EXERCISE REQUIREMENTS
How many lines in the data below have the string "will"? Reply with the number alone.

INPUT DATA
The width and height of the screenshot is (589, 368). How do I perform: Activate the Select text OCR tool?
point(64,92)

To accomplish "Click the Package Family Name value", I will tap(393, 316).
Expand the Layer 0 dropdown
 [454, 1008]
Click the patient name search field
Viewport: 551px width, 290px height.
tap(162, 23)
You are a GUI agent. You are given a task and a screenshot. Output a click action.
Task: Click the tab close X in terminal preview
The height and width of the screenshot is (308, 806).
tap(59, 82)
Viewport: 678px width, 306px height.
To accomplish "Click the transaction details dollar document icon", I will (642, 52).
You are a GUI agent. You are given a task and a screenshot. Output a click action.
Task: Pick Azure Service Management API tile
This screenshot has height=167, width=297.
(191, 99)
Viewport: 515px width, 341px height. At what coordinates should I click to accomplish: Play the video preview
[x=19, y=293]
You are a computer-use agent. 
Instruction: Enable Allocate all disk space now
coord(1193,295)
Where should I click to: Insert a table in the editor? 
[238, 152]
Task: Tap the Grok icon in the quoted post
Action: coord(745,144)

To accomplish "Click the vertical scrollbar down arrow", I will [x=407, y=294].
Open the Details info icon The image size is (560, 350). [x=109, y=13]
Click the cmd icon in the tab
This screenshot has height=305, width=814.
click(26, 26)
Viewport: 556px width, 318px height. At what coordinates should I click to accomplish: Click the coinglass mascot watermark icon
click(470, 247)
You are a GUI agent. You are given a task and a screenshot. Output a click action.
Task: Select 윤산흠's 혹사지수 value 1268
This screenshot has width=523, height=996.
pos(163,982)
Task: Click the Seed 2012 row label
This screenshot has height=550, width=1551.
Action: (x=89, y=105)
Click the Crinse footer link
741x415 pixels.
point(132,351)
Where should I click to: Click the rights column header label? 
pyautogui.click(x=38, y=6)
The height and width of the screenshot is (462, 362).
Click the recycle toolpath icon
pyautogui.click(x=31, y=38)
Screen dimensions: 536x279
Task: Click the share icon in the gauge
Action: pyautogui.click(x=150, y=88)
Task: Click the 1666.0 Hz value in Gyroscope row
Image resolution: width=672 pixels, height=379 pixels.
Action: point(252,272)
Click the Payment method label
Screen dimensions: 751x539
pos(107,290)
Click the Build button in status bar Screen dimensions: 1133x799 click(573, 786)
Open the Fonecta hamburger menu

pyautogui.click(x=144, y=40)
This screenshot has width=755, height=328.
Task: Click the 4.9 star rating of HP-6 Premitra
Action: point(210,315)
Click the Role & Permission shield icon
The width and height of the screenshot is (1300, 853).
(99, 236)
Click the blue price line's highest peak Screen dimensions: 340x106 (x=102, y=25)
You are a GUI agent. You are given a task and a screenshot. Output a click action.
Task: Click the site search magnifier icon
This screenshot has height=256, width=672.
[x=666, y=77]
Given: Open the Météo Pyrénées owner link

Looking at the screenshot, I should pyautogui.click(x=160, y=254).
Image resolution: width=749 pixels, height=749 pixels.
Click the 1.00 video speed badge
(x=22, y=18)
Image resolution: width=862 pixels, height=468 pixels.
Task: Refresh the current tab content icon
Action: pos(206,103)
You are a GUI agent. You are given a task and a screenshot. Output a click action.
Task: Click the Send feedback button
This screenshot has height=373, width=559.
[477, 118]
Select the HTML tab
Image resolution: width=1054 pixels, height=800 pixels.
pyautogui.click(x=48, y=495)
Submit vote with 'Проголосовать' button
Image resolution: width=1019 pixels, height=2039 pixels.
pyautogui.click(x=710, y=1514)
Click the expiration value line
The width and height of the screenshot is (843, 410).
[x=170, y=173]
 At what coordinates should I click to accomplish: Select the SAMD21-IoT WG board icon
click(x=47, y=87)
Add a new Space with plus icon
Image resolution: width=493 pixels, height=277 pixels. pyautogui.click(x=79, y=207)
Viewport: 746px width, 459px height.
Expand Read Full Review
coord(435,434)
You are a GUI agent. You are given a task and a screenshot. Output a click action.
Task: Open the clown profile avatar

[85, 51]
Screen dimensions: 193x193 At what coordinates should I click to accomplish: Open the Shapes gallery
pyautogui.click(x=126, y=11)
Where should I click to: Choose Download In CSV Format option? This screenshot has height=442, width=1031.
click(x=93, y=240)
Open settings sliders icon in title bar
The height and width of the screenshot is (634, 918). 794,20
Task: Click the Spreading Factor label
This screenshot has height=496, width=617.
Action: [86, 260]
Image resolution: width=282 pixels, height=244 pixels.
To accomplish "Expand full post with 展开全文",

RESULT OF THIS EXERCISE
3